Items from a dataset
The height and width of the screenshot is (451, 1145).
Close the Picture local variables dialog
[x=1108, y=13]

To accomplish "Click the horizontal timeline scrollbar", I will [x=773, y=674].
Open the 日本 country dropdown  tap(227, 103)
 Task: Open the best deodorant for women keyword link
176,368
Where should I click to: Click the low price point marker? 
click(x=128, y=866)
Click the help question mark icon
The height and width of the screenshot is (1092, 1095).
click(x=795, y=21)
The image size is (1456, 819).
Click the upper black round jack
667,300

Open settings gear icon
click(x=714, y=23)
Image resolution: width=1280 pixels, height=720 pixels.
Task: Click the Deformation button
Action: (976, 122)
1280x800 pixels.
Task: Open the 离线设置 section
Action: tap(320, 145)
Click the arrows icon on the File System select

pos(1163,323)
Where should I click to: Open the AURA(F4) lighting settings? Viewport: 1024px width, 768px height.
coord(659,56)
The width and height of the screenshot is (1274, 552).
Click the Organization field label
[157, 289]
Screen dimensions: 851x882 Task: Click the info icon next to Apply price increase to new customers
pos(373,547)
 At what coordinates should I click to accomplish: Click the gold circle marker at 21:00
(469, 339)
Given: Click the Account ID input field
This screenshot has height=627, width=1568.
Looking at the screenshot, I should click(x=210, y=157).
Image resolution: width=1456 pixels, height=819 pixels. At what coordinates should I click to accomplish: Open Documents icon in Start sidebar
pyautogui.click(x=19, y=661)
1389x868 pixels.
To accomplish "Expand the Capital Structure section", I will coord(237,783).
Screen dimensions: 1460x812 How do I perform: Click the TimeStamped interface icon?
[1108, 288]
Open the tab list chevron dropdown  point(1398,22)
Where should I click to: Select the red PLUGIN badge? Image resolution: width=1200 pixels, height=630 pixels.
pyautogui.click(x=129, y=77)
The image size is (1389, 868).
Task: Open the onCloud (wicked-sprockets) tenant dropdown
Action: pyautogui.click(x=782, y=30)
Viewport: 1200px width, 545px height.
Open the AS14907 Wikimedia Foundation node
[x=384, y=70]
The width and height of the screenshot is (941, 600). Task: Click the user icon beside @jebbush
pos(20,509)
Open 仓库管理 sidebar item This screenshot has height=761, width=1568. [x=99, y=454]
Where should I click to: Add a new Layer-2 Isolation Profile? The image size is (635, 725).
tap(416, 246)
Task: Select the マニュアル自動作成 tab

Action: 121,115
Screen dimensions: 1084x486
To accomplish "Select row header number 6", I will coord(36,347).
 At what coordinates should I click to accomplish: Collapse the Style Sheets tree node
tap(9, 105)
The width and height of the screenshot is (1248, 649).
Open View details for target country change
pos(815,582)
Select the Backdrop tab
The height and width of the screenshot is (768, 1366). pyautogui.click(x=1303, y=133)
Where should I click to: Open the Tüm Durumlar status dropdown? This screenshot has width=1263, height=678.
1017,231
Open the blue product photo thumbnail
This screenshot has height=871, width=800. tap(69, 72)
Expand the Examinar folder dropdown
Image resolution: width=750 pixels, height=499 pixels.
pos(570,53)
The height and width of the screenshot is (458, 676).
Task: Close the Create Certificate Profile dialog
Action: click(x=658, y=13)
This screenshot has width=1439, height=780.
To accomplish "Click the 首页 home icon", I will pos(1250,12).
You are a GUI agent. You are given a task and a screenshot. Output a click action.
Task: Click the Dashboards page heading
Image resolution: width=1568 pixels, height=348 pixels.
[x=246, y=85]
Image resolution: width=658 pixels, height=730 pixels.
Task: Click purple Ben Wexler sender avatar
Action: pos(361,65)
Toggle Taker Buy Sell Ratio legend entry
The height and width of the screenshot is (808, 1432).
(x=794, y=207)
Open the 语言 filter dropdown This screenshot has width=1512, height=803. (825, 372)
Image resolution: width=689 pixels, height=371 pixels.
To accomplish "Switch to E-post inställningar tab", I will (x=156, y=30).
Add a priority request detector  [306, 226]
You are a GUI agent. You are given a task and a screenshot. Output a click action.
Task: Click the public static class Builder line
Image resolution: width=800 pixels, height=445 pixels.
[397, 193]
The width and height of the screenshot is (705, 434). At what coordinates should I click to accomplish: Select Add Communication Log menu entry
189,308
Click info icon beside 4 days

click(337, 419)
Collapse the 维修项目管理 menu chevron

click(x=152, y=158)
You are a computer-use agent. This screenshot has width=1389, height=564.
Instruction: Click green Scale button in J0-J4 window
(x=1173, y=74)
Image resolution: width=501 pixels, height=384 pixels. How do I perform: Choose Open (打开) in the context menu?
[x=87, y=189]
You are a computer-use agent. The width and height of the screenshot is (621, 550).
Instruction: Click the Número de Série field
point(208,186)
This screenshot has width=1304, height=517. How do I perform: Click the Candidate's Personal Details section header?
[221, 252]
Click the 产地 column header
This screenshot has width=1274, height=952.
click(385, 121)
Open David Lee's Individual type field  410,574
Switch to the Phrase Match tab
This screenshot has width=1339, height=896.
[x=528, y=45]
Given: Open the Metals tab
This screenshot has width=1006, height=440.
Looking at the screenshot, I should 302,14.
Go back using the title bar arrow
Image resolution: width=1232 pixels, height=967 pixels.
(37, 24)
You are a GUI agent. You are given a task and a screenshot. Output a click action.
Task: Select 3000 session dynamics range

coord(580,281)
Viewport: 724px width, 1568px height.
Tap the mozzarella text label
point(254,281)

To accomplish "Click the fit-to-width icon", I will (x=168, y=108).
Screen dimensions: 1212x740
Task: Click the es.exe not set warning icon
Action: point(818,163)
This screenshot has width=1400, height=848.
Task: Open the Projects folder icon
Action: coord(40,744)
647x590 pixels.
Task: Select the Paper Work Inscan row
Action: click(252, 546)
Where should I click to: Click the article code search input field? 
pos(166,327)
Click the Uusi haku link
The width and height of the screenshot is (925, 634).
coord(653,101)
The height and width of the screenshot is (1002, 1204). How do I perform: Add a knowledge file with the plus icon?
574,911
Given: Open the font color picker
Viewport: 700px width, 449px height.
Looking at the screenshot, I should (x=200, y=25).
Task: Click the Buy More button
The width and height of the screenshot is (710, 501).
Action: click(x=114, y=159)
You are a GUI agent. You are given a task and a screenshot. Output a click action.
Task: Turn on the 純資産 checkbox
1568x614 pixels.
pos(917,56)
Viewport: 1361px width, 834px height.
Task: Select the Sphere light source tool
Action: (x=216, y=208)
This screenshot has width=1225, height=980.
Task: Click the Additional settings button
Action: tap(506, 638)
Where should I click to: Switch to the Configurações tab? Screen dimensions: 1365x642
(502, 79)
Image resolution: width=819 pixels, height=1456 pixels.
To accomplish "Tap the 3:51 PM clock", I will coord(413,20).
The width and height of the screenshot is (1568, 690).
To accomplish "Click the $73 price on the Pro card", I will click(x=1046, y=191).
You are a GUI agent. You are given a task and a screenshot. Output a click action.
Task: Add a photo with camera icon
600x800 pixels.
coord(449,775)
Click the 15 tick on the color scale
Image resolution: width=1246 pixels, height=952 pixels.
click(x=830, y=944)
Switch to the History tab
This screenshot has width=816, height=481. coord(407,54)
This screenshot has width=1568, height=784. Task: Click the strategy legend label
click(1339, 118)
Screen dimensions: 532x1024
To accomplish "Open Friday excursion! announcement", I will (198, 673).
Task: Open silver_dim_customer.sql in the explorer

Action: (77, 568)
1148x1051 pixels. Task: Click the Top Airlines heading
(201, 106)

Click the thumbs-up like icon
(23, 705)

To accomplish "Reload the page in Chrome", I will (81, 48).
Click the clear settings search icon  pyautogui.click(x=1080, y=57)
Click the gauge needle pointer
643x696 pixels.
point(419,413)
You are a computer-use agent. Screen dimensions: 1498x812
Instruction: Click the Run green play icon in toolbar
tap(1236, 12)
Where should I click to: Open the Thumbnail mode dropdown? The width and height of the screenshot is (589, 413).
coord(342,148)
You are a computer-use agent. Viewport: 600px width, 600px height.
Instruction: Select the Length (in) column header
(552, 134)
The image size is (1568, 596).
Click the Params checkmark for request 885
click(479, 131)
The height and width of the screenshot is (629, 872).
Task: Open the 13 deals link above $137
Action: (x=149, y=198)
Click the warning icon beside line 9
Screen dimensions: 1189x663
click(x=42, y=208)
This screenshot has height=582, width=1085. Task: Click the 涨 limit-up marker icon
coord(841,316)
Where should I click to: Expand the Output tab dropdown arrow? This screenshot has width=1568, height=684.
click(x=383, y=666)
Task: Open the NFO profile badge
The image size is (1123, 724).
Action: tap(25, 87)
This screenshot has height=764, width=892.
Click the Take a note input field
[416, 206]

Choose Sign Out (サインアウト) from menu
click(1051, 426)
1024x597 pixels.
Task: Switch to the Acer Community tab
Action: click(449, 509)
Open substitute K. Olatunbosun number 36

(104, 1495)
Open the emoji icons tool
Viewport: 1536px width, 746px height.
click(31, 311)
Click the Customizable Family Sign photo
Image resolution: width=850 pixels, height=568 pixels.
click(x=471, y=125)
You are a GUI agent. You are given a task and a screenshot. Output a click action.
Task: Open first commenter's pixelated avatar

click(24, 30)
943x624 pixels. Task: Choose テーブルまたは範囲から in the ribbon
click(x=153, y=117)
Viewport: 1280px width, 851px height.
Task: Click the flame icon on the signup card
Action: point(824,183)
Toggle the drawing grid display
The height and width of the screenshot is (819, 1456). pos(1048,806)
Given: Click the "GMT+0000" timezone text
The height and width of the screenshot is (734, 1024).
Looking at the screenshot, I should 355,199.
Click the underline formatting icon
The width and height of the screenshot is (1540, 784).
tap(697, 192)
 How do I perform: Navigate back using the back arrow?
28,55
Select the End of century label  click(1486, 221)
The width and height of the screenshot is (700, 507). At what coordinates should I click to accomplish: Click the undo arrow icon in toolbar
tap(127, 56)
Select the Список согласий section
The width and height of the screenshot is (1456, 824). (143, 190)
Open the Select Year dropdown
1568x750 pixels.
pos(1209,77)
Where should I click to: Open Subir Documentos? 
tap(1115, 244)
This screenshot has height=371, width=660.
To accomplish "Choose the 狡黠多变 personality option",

Exercise objective: Starting at the line that contains "Switch to the History tab" and ending at the line that contains "Click the clear", write out those lines of the material again with "History" swapped for "Downloads" and nothing else changed.

Worked solution:
Switch to the Downloads tab
This screenshot has width=816, height=481. coord(407,54)
This screenshot has width=1568, height=784. Task: Click the strategy legend label
click(1339, 118)
Screen dimensions: 532x1024
To accomplish "Open Friday excursion! announcement", I will (198, 673).
Task: Open silver_dim_customer.sql in the explorer

Action: (77, 568)
1148x1051 pixels. Task: Click the Top Airlines heading
(201, 106)

Click the thumbs-up like icon
(23, 705)

To accomplish "Reload the page in Chrome", I will (81, 48).
Click the clear settings search icon  pyautogui.click(x=1080, y=57)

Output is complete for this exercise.